Plus, even if you did use AI to tighten up your writing, that may not be the worst thing in the world. Of course, it raises questions of what makes writing “pure.” What makes writing “yours”? If you had an editor, or used spellcheck, or looked up a synonym in a thesaurus, does that deny you true authorship? There is undoubtedly room for debate on this point, but I would say that as long as the core ideas, structure, and argument came from you, you can argue that it’s yours.

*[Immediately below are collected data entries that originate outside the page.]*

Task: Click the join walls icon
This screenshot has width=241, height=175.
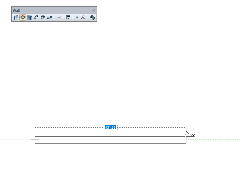Action: (x=77, y=17)
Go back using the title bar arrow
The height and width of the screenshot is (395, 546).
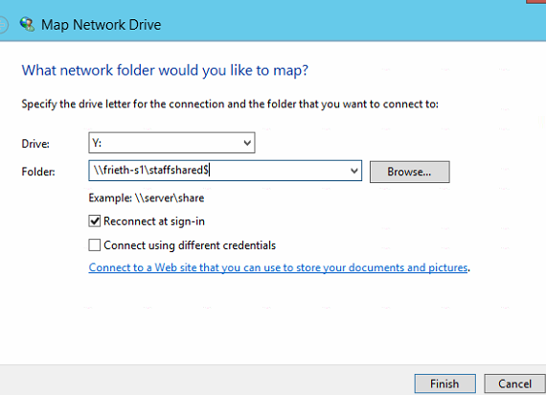[3, 24]
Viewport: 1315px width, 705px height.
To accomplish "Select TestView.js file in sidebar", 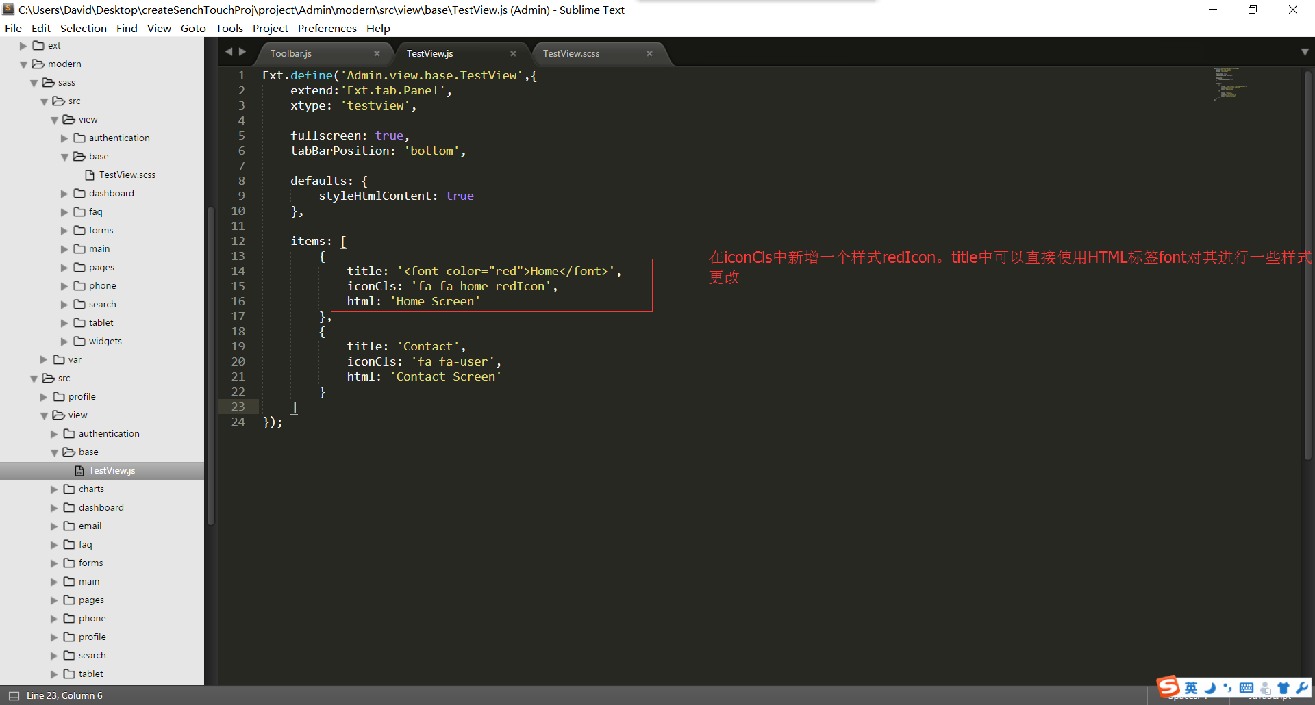I will [112, 470].
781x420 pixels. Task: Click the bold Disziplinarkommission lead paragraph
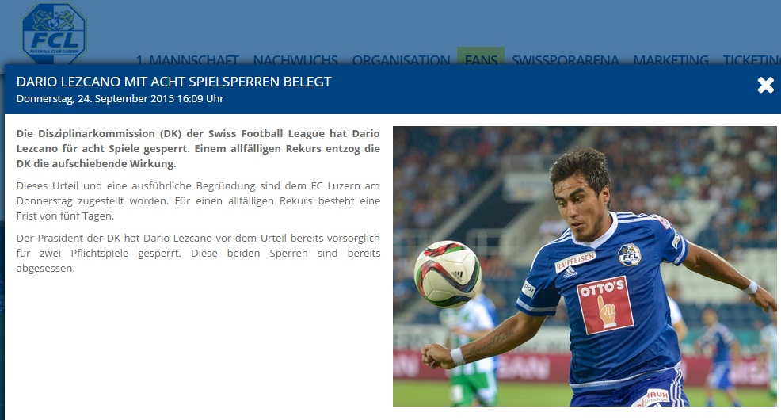pos(198,148)
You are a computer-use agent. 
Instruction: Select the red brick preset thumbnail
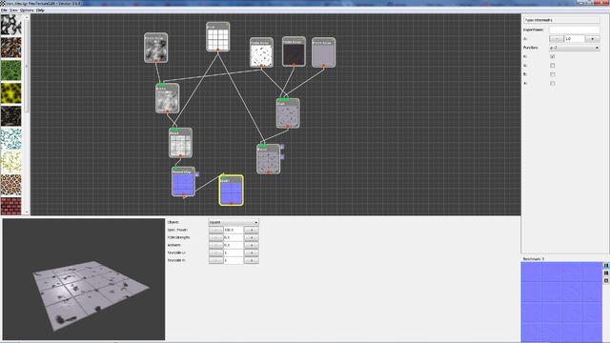(x=10, y=206)
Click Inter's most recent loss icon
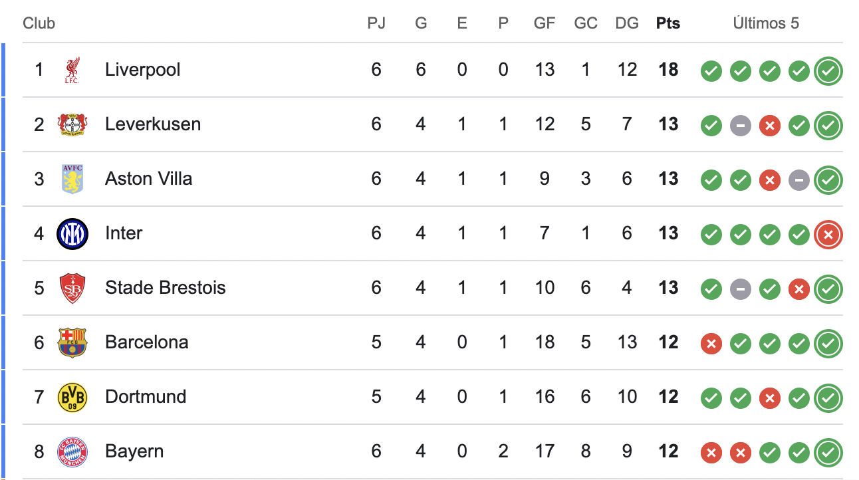The image size is (859, 480). tap(828, 233)
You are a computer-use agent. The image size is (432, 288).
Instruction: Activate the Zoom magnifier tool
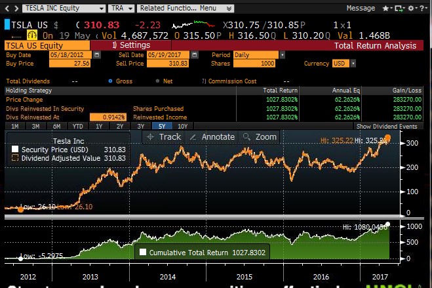click(260, 136)
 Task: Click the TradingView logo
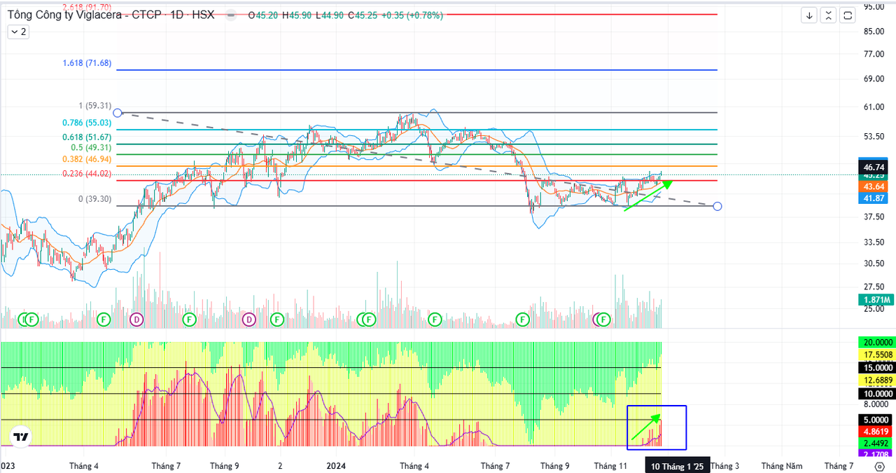(x=21, y=437)
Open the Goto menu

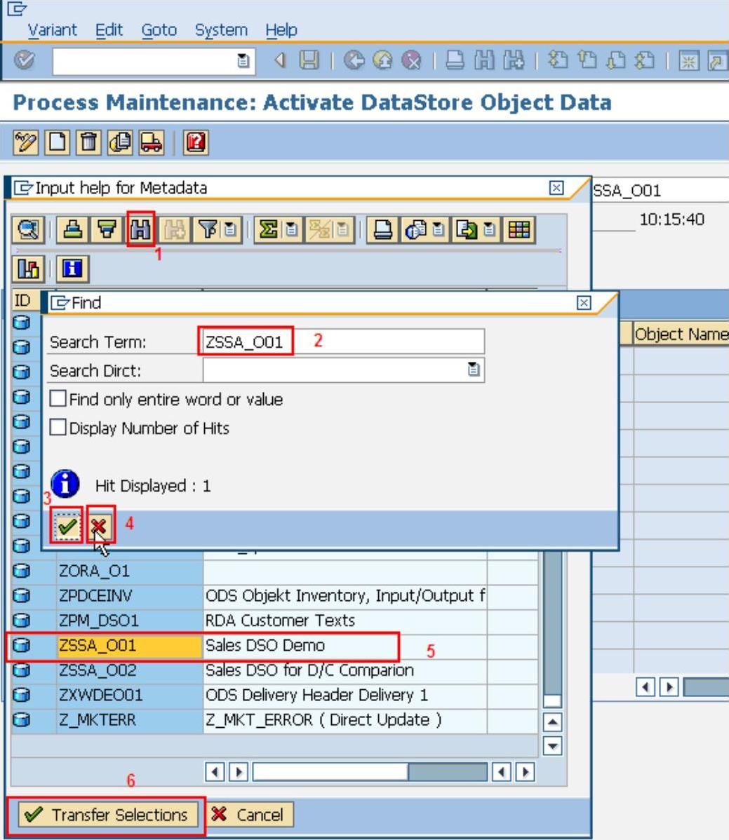pyautogui.click(x=160, y=30)
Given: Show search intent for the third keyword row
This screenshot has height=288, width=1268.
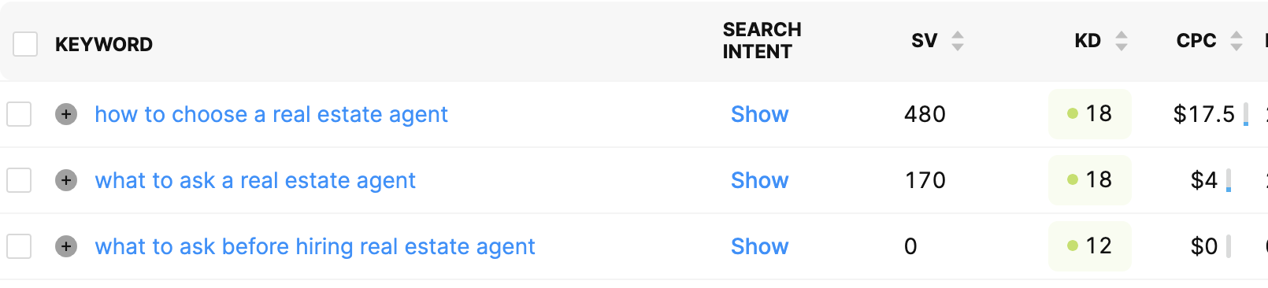Looking at the screenshot, I should [x=759, y=246].
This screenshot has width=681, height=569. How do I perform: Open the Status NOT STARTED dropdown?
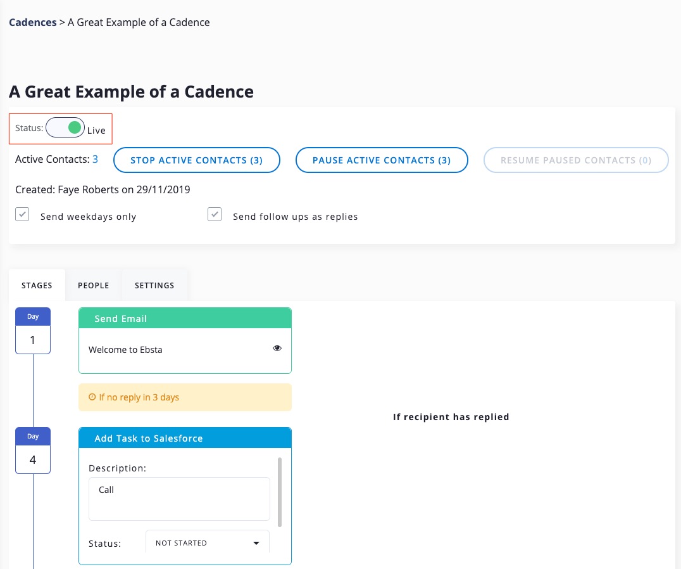(x=207, y=543)
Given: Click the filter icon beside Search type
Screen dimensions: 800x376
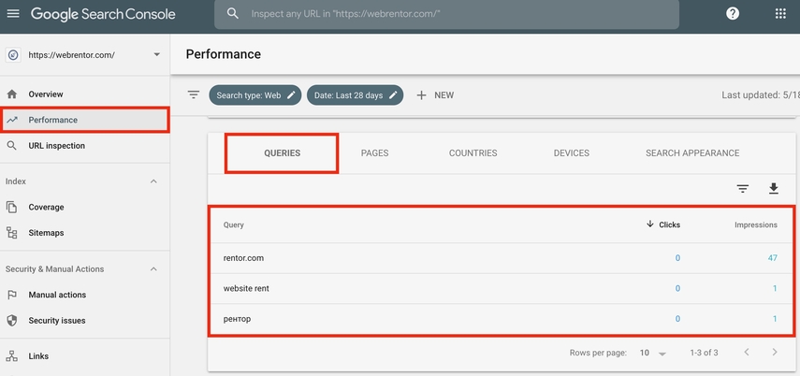Looking at the screenshot, I should 194,95.
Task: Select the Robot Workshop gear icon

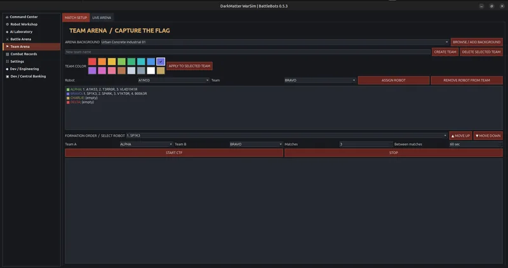Action: coord(7,24)
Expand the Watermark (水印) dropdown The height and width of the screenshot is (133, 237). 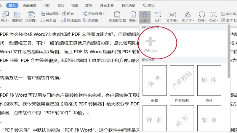145,21
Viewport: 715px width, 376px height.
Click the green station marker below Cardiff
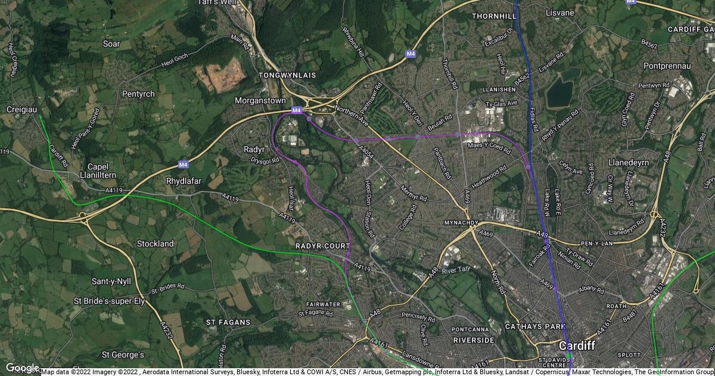(569, 356)
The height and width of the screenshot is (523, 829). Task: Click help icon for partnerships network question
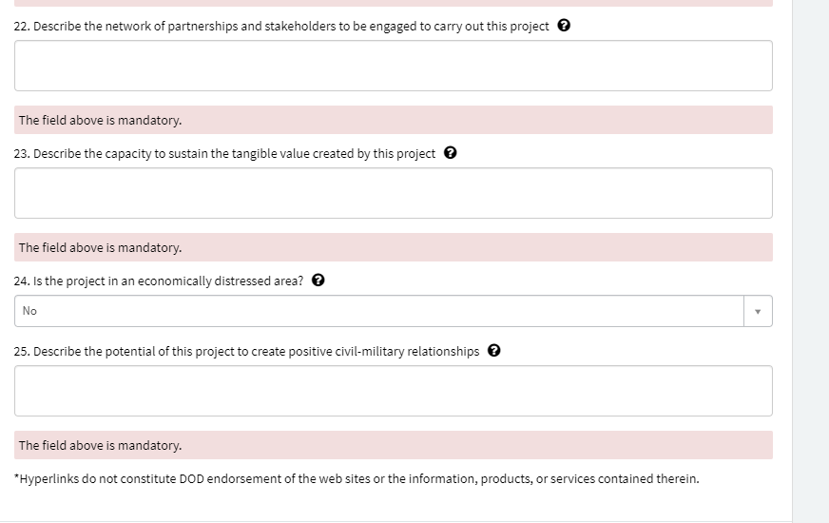click(x=564, y=26)
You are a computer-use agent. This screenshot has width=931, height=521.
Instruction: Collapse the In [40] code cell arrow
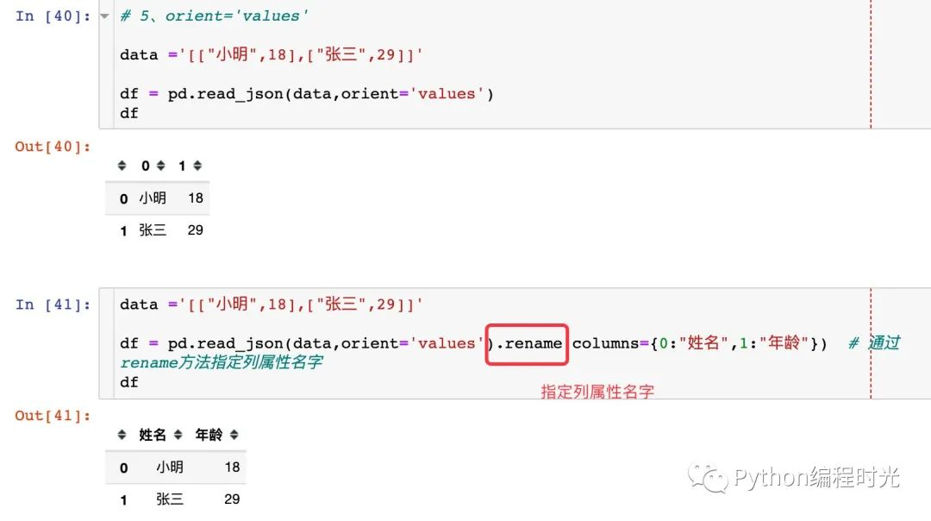104,16
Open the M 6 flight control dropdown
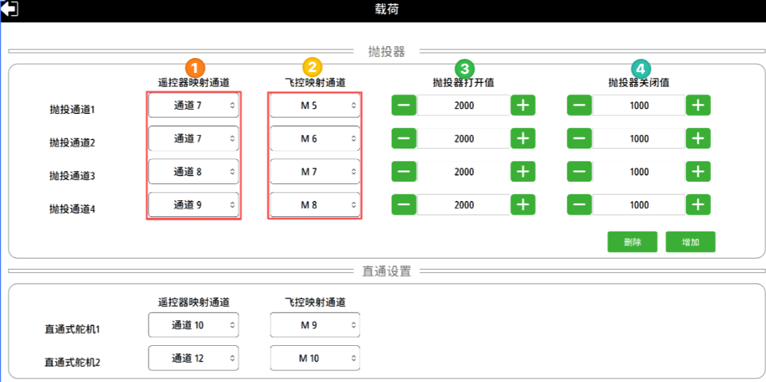This screenshot has width=766, height=382. click(315, 139)
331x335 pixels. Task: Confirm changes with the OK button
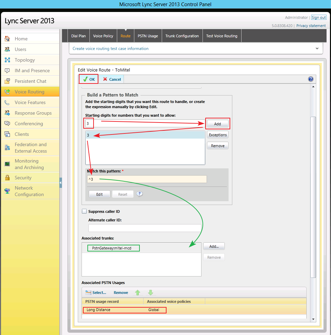click(88, 79)
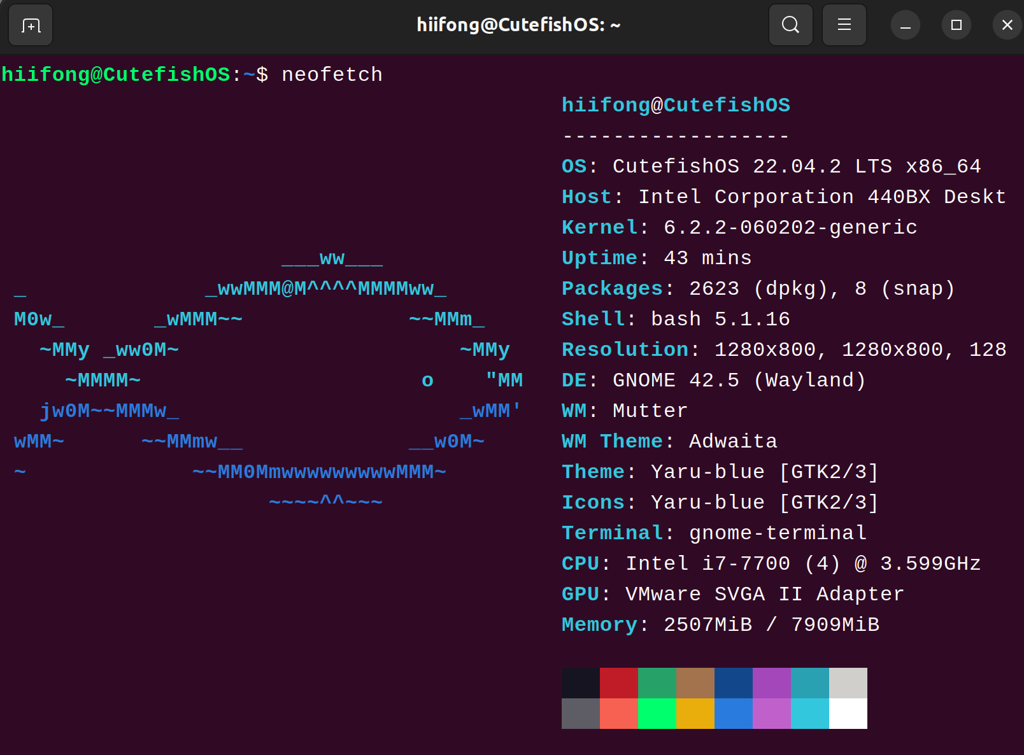
Task: Maximize the terminal window
Action: click(956, 25)
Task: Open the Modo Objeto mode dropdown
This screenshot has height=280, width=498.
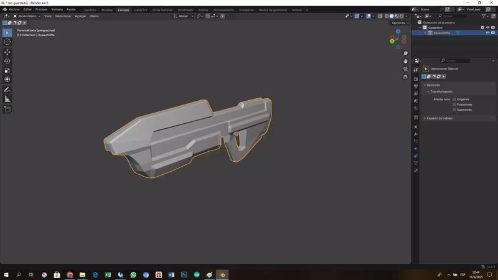Action: (x=27, y=16)
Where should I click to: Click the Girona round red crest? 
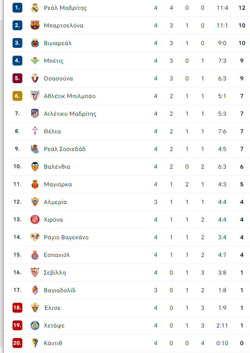(x=35, y=220)
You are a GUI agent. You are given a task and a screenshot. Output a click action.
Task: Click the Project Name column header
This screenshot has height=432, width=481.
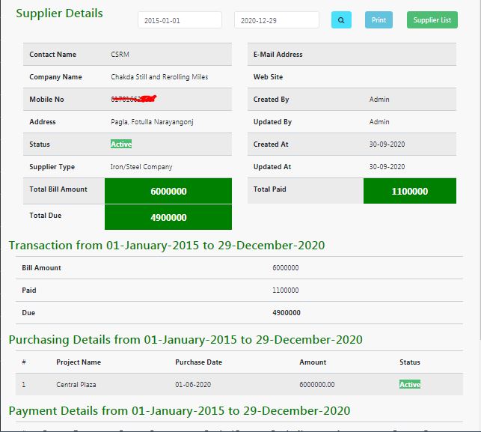[x=79, y=362]
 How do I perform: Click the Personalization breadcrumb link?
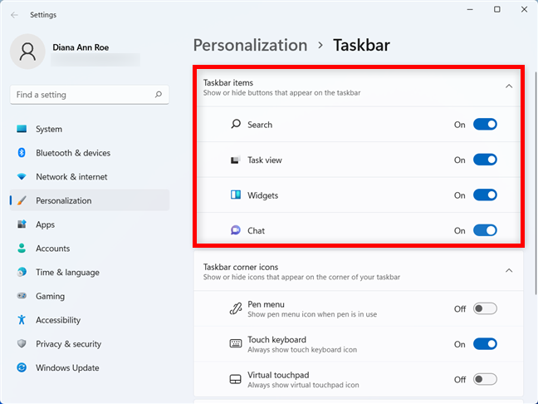[250, 45]
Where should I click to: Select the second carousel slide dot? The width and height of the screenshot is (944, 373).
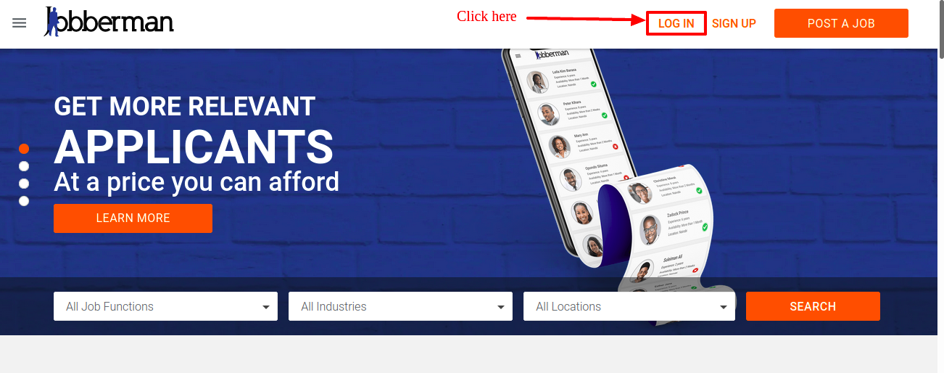tap(24, 166)
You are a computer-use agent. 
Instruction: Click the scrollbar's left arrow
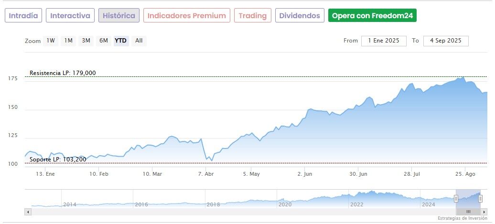(28, 212)
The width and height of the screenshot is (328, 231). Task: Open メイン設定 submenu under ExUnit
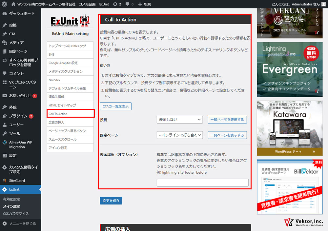point(11,206)
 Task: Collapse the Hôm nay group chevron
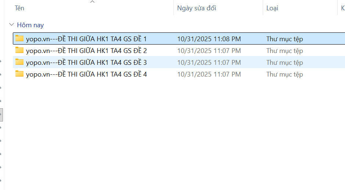[x=11, y=25]
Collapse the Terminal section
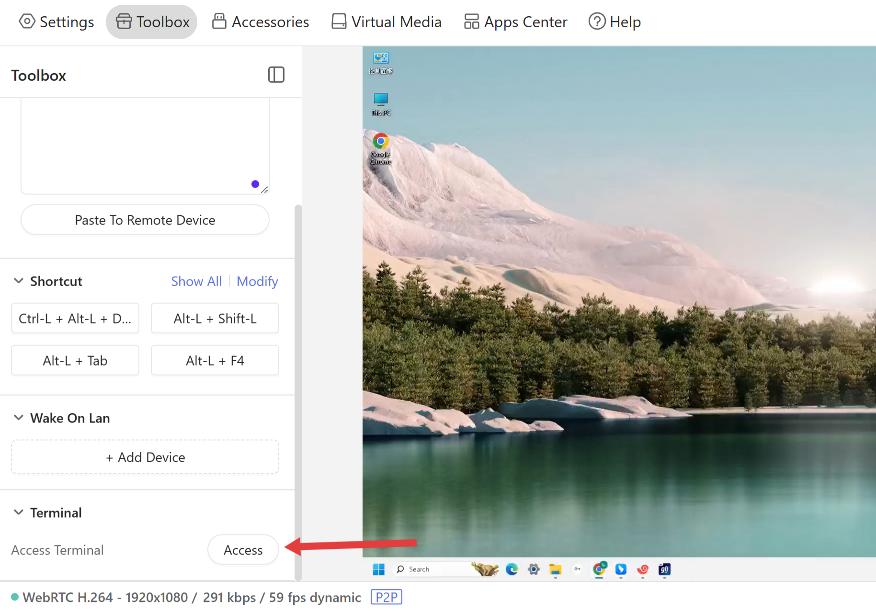This screenshot has height=611, width=876. [x=19, y=512]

If an LLM generates a choice of sentences for you and you decide to keep some and ignore others, that’s curation, and curation is a form of authorship. But letting AI do the bulk of the writing, where you delete only a fraction of its sentences but keep the majority—that doesn’t feel like true writing to me. Maybe you disagree. The line where authorship ends is debatable.
Writing is Thinking
I’m reminded of what I wrote about in my Looking Forward to 2026 post where I talked about how the real value of writing is the process of refining and clarifying your thinking. The article that emerges at the end of the writing process is the artifact, but there is purpose in the journey of getting there. To truly write something yourself is to simultaneously prepare yourself to talk about it, defend it, debate it, and deepen it. That’s why there is value in writing even if no one reads what you wrote.
Doctoral students don’t need to worry as much about being accused of writing with AI as much as undergraduate students because unlike the undergrads, they need to give an oral thesis defense at the end of their schooling. They stand in front of others, in the flesh, and prove that the information lives in their brain. That’s the best way to respond to anyone who accuses you of having used AI to write; calmly tell them that you are ready to talk through and defend the content of your writing at any moment.
The proliferation of AI feels like a sort of catastrophe in education, but there were previous “catastrophes” that the institution managed to move past: calculators, search engines, Wikipedia, online essay mills. To overcome this latest disruption, educators may have no choice but to resort to more face-to-face, in-person methods for evaluating student understanding. They will need to check understanding in ways other than reading a paper.
The true question teachers need to ask of their students is not, “Did they use AI to write this?” but rather “Did they understand what they wrote?” This is something that can only really be proven in-person. If you have truly written what you say you’ve written—if you have wrestled through that process—you are more than prepared to demonstrate that understanding.